Does the extra net interest income generated from lengthening maturities when the yield curve is sloping upward create shareholder value?
Unfortunately, the answer is almost always "no." In some banks, the extra net interest income isn't enough to offset the extra risk, and shareholder value is actually destroyed.
How can this be? The logic is a simple application of the "no free lunch" rule of the financial markets.
Flaw in the Logic
Let's assume that all investment portfolio securities are Treasury securities. Bank A decides to "stretch for yield" by selling $100 of three-month Treasury bills from its portfolio and buys $100 in 10-year Treasury bonds.
On a mark-to-market basis, the value of the bank's assets has not changed. It sold something worth $100 and bought something worth $100. Nothing has changed from a shareholder value point of view (if we ignore the risk of bankruptcy).
If, instead, Bank A had held onto the three-month bills, shareholder X could have created the "new Bank A" by holding the stock of "old Bank A" and replacing $100 of three-month Treasury bills in her fixed income portfolio with 10-year Treasury bonds.
Since X can duplicate "new Bank A" by herself, there is no reason to pay more for the stock of "new Bank A" than she would for the stock of "old Bank A."
But, some bankers will argue, new Bank A's net income will be higher, its price-earnings ratio will be unchanged, and therefore new Bank A's stock price must be higher than old Bank A's stock price.
The flaw in this argument is the statement that the price-earnings ratio stays the same -- unless all shareholders are stupid, the price-earnings ratio has to drop.
A Riskless Arbitrage
The risk of the organization has gone up, so the price-earnings ratio must decline. If this were not the case, there would be a riskless arbitrage that shareholder X and even retail investors could pursue.
How? It's easy. Let's assume Bank B takes the same strategy as old Bank A: it is identical in all respects and holds $100 in three-month bills. New Bank A holds the $100 in 10-year Treasury bonds.

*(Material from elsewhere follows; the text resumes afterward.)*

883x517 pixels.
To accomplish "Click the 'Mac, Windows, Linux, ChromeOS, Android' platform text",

Let's assume that the yield on three-month bills is 4% and the yield on 10-year bonds is 8%. How does X make money if the (pretax) price-earnings ratio on both banks is 10? If that is true, then the market value of new Bank A is $40 higher than Bank B (10 times the extra $4 per year in income -- we ignore taxes).
X does the following:
1. She buys all of Bank B stock for $Y.
2. She shorts $100 in three-month bills and receives $100.

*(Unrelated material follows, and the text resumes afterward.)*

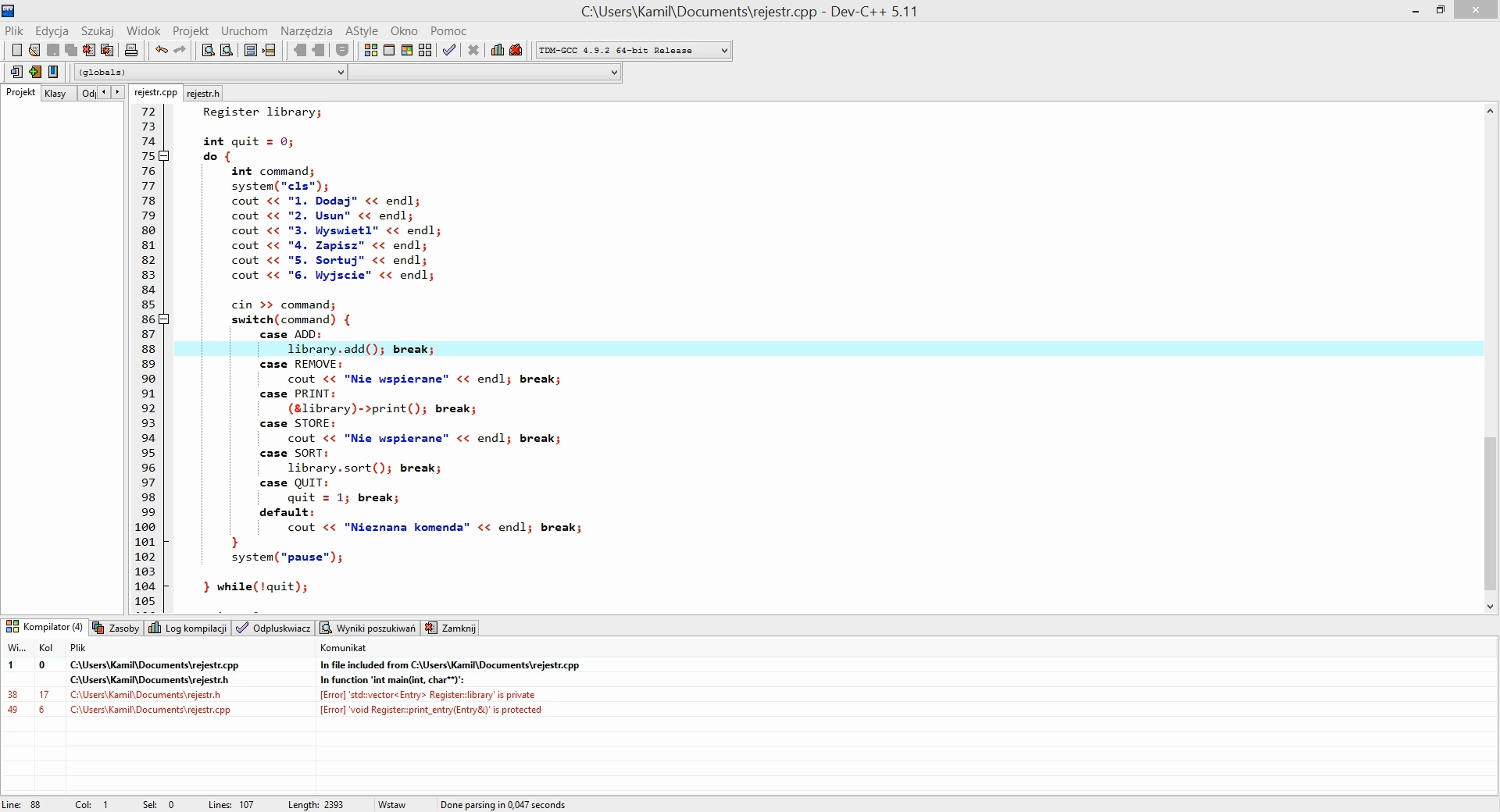Viewport: 1500px width, 812px height.
Task: Abort the current compilation
Action: [473, 50]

3. She takes the $100 and buys 10-year Treasury bonds.
4. She sells Bank A shares short and receives $Y plus $40.
On a net basis, X has a perfect riskless hedge and keeps the $40. Therefore, either the price-earnings ratio of new Bank A must be lower than the price-earnings ratio of Bank B or Ms. X and others like her can easily become billionaires.
Cases of Value Creation
When does lengthening the bank's assets relative to liabilities create shareholder value? It creates shareholder value in only three circumstances. First, it creates value if the longer-term maturity asset can be purchased at less than its fair-market value. Shareholder value goes up by the amount of this discount to fair-market value.

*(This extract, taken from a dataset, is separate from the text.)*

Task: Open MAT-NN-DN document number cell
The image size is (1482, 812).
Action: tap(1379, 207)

Needless to say, there aren't any legal discounts in the Treasury market.
The second circumstance when lengthening assets makes sense is when a longer-maturity asset portfolio reduces the interest rate risk borne by the bank. The shareholder value goes up by the amount that the expected cost of bankruptcy goes down.
The third circumstance where lengthening the bond portfolio makes sense is if the bank is better at predicting interest rates than the marginal shareholders, like X. Some bankers believe their bank is smarter than shareholders.
As Dave Barry would say, I am not making this up.
The burden of proof on this issue rests with the bank. Where is the bank that has the courage to do the following: take a $500 million interest rate bet and then publish a press release announcing that the bet has been taken because of the bank's superior forecasting ability?
The resulting change in the bank's stock price will tell the bank whether or not the market thinks its belief is correct.
How does a CEO tell whether his strong-willed asset-liability manager or Treasury manager can predict rates as well as he says he can? As a practical matter, during the CEO's tenure in office, he won't have enough information to ever answer that question.
In my career at two of the 10 largest banks in the United States and one of the largest American securities firms, I've met 32 traders who thought they could predict interest rates.
The first year, 16 were wrong and lost their jobs. In the second year, eight of the 16 remaining were fired for the same reason.
During the third year, four of the eight bet wrong and left. In the fourth year, two more disappeared, and only one was left after five years. But that trader had been right five years in a row. Was he smart or was he lucky? No one can say for sure.
If the trader himself were positive that he was smarter than the market, he should have been trading for his own account.
The Risk Factor
Every senior banker has a lot of self-confidence in his understanding of interest rates and money markets. Nonetheless the only way banks create shareholder value by taking more interest rate risk is when they're buying assets at a price lower than their true value.
If the bank believes it can predict interest rates, it should create a fixed-income investment management department. That way, only those who believe in the bank's forecasting ability will gain or lose, and shareholders won't be harmed in the process.